I love fritters. No matter how little you have in your fridge or pantry, no matter how tired you are a delicious meal isn’t far away.
These sweet potato fritters are a little fussier than I normally go for, but its the blend of kaffir lime, ginger and spices that make them so moreish. Make large ones for a hearty breakfast or lunch. Little ones are perfect for snacking on over a few drinks, topped with dollops of the lime cashew cream and a few coriander (cilantro) leaves.
If you are new to dairy free creams, cashew cream might sound a little odd. It certainly did to me when I discovered I was lactose intolerant and things like yoghurt and sour cream were no longer an option. But let me tell you they are a lot more delicious than they sound.
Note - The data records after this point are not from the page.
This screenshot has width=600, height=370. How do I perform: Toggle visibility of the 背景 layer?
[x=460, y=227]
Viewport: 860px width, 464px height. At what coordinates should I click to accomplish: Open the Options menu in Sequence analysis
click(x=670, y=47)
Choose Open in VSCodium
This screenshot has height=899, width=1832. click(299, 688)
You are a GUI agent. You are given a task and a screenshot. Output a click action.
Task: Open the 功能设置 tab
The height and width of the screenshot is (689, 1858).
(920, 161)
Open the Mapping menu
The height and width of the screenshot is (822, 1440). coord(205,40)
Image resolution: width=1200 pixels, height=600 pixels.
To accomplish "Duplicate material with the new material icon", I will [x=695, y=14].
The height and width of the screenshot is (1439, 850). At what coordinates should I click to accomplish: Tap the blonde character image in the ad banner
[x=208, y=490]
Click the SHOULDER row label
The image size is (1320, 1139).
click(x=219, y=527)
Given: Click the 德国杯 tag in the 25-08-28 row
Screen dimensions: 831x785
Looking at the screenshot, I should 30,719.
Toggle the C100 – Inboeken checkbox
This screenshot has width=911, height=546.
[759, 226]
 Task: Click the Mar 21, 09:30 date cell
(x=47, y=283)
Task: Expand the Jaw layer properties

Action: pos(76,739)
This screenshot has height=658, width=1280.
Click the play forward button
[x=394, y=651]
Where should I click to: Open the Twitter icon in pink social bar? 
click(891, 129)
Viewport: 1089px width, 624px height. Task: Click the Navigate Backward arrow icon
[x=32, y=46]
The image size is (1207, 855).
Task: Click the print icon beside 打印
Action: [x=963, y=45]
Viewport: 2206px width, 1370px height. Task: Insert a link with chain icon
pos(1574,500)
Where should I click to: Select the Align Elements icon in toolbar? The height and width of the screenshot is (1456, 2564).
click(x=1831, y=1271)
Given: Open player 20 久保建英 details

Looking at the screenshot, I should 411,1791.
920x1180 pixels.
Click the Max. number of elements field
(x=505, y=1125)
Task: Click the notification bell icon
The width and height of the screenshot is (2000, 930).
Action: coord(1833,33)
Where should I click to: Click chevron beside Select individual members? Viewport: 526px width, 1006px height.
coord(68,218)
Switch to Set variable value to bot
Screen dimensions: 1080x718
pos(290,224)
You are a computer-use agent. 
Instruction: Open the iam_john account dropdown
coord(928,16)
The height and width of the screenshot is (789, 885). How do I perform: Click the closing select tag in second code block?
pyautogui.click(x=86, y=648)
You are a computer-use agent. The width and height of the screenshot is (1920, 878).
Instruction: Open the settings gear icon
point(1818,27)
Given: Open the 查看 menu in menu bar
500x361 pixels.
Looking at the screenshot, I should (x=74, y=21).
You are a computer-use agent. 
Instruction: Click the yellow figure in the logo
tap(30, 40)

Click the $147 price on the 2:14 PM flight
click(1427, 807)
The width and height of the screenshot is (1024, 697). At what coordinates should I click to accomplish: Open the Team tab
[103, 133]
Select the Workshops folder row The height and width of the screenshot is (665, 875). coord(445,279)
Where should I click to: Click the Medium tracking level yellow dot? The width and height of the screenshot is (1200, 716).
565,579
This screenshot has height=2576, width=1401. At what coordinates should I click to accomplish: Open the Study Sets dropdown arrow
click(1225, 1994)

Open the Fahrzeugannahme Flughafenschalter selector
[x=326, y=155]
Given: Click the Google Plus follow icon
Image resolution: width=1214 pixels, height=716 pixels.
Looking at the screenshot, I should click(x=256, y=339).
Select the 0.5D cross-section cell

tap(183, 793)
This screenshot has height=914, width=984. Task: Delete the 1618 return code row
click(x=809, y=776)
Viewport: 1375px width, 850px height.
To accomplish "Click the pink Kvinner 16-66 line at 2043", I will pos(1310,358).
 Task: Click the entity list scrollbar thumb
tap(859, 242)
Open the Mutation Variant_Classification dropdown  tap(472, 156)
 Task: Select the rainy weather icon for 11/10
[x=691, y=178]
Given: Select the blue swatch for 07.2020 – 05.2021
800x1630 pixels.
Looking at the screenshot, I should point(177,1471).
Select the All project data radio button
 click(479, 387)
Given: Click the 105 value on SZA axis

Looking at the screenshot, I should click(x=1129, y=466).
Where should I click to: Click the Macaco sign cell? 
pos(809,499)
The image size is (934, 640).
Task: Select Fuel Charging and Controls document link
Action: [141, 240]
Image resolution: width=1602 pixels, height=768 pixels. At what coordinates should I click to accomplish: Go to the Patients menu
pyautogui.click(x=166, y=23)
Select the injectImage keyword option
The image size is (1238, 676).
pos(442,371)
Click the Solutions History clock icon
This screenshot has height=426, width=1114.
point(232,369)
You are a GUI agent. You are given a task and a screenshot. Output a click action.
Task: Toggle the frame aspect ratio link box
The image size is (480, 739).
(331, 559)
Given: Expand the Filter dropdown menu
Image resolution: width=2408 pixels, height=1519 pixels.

In fact my fussy husband, who deplores things that are “different” loves this lime cashew cream and it disappears as quickly as I can make it.
Should you be lucky enough to be able to tolerate dairy I’d suggest adding some lime juice to a thick creamy Greek yoghurt, or even sour cream instead.
10 minPrep Time
20 minCook Time
30 minTotal Time
- LIME CASHEW CREAM:
- 1 cup raw unsalted cashews, soaked in water overnight
- 1/4 cup water
- zest of 1 lime
- juice of 2 limes
- 1/2 tsp salt
- 600g sweet potatoes
- 2 tsp ginger, grated
- 1/3 cup coriander (cilantro) leaves and stalks, finely chopped
- 1 tsp ground cumin
- 1 heaped tsp ground coriander
- 1 tsp salt
- 2 kaffir lime leaves
- 2 large eggs
- 2 tbs buckwheat flour
- oil for frying
- Drain the soaking liquid from the cashews and place in a high-speed blender with the water, lime zest, juice and salt. Blend until smooth and creamy. Decant into a small jar or bottle and refrigerate until ready to serve.
- Use a food processor or hand grater to grate the sweet potato. Place in a large bowl along with the ginger, cumin, coriander and salt. Remove the stem from the kaffir lime leaves and chop finely. Add to the sweet potato mixture.
- Lightly beat the eggs and add to the sweet potato mixture along with the buckwheat flour and mix until well combined.
- Heat a large saucepan over a medium heat, add the oil, and add spoonfuls of the mixture. Press down with a spatula and fry until the edges start to turn golden, around 3 minutes. Flip and fry until golden on the other side. Drain on paper towel.
- Serve with your favourite salad leaves and a drizzle of the lime cashew cream.